-------- Supplied material

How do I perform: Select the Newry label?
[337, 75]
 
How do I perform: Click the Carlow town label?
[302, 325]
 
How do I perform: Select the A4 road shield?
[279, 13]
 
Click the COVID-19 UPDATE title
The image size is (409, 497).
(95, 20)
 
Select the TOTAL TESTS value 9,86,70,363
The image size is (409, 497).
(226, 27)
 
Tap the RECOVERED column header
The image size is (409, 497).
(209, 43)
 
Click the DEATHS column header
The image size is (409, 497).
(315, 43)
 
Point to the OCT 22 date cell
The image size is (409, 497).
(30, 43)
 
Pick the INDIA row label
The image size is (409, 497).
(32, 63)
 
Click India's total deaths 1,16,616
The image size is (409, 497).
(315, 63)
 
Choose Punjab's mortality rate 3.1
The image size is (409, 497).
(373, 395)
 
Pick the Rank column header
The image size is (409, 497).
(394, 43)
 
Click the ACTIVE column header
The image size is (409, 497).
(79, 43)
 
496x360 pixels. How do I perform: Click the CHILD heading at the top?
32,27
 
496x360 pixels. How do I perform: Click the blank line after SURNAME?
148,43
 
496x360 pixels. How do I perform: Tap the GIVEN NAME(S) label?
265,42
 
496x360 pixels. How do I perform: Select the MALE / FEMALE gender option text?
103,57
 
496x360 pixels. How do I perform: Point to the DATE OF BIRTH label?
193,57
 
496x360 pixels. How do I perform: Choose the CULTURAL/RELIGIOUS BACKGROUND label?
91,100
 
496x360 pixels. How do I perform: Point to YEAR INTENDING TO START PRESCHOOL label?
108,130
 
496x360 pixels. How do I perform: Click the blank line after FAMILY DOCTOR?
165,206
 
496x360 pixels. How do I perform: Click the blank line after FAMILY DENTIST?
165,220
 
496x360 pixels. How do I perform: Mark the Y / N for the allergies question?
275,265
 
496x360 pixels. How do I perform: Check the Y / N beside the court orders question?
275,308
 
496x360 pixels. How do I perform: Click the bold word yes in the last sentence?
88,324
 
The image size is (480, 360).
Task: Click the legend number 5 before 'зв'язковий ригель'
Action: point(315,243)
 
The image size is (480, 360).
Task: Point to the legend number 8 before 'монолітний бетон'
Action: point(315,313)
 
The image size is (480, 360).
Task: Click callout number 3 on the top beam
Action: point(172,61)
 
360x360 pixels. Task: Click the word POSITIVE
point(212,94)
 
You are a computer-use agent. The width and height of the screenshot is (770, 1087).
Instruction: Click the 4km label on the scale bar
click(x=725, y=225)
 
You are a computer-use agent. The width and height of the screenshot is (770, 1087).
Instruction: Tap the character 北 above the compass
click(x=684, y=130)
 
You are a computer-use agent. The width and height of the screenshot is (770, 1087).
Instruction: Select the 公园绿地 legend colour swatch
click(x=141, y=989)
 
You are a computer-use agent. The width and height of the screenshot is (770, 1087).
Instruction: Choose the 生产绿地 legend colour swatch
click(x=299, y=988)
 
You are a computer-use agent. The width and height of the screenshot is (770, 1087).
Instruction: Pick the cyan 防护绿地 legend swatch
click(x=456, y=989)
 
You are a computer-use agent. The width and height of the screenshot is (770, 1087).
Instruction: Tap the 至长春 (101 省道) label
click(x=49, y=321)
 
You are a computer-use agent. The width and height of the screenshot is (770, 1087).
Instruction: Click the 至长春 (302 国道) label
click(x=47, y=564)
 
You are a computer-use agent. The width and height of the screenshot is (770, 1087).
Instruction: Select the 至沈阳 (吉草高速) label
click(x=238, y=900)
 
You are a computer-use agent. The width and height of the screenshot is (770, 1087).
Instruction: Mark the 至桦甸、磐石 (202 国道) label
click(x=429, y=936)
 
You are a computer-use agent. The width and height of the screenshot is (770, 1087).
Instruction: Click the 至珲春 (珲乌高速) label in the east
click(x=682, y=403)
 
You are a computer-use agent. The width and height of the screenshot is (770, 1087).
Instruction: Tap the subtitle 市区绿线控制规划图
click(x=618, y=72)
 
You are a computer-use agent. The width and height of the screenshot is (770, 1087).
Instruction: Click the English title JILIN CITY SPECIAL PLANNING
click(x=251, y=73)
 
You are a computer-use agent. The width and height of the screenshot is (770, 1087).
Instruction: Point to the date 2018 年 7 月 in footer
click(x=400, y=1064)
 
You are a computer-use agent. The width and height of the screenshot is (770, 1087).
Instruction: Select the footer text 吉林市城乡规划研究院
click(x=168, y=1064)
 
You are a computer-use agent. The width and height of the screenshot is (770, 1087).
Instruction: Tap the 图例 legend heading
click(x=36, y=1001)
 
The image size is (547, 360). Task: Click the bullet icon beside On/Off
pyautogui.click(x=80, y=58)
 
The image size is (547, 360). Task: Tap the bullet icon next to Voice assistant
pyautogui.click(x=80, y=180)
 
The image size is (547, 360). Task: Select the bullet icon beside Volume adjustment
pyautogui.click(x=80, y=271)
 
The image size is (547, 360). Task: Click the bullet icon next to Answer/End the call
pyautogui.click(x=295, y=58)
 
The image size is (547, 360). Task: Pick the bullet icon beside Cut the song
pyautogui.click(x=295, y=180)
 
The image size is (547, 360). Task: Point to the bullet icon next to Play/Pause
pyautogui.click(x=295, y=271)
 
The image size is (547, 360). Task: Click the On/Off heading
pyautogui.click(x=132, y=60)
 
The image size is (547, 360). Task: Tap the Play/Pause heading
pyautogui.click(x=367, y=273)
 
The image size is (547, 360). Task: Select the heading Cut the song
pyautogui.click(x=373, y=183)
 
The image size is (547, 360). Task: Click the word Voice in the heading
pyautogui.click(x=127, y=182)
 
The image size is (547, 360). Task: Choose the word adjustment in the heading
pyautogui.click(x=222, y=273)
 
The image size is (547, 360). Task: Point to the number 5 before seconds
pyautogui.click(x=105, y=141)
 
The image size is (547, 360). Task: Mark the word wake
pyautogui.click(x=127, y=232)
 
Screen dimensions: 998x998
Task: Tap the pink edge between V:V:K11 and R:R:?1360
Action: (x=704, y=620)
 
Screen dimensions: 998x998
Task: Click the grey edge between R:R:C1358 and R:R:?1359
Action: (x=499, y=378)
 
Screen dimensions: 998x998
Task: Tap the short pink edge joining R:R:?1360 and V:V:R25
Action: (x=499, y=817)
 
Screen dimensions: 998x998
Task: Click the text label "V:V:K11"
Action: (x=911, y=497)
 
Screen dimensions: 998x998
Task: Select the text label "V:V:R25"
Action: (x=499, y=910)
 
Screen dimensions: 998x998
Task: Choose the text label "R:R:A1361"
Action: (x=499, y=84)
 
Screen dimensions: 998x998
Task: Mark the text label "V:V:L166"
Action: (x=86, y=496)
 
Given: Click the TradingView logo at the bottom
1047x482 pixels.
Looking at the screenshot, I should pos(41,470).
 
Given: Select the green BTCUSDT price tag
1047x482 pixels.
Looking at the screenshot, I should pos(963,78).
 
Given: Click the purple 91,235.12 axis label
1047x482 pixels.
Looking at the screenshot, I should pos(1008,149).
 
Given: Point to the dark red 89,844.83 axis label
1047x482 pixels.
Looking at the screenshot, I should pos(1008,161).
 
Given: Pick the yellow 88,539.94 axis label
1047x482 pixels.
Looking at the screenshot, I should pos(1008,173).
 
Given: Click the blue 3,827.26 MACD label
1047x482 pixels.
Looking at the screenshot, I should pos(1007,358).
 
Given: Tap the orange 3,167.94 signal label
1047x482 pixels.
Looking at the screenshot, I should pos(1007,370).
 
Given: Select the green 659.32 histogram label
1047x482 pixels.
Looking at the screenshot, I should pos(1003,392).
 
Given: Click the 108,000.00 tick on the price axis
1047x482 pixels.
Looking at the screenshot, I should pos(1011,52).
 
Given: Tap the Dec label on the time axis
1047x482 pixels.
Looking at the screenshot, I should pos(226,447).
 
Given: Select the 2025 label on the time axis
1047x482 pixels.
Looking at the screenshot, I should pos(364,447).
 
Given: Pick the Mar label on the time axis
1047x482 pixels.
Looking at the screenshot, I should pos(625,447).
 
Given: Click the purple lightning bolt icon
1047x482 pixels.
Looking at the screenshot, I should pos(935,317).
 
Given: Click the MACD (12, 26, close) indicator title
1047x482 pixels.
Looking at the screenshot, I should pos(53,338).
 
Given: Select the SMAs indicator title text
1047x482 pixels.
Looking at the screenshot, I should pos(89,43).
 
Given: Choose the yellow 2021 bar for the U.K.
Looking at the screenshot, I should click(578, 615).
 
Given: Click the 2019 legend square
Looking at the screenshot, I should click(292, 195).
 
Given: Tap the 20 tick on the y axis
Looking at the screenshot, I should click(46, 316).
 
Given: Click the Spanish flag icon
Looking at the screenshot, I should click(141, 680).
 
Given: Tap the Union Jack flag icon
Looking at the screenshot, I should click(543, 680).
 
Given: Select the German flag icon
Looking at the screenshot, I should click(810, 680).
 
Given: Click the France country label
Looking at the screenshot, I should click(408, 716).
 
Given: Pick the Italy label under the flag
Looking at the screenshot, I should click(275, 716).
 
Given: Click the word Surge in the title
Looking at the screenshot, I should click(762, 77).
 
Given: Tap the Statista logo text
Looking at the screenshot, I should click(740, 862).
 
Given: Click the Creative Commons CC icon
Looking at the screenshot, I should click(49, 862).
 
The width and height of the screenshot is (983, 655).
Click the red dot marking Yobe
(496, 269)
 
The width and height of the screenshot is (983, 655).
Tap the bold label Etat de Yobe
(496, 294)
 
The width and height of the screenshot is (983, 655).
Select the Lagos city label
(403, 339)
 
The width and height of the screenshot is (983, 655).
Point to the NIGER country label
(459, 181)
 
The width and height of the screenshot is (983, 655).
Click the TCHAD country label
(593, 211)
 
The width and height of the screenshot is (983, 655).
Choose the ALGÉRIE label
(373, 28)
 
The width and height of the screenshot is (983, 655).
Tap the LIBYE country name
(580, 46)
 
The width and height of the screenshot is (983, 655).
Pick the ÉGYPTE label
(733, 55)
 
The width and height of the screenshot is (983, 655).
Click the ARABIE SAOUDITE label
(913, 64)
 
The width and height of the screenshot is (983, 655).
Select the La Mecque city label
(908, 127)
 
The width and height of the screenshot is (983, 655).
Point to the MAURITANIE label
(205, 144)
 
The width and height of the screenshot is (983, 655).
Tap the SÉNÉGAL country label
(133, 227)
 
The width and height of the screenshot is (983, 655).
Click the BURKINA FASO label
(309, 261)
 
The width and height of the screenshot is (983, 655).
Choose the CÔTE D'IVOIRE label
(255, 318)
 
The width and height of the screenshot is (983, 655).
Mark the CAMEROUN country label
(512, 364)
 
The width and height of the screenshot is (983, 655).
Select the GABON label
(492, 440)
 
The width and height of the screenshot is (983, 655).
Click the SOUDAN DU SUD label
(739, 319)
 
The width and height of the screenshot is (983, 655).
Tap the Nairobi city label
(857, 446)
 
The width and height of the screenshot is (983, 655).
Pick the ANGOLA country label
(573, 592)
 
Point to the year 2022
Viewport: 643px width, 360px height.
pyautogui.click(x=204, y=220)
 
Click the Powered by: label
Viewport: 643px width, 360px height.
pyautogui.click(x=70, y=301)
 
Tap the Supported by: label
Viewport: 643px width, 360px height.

----------------

**Problem**
Count the lines of the data above that contain the string "blank", and reply with the number alone.

**Task response**
3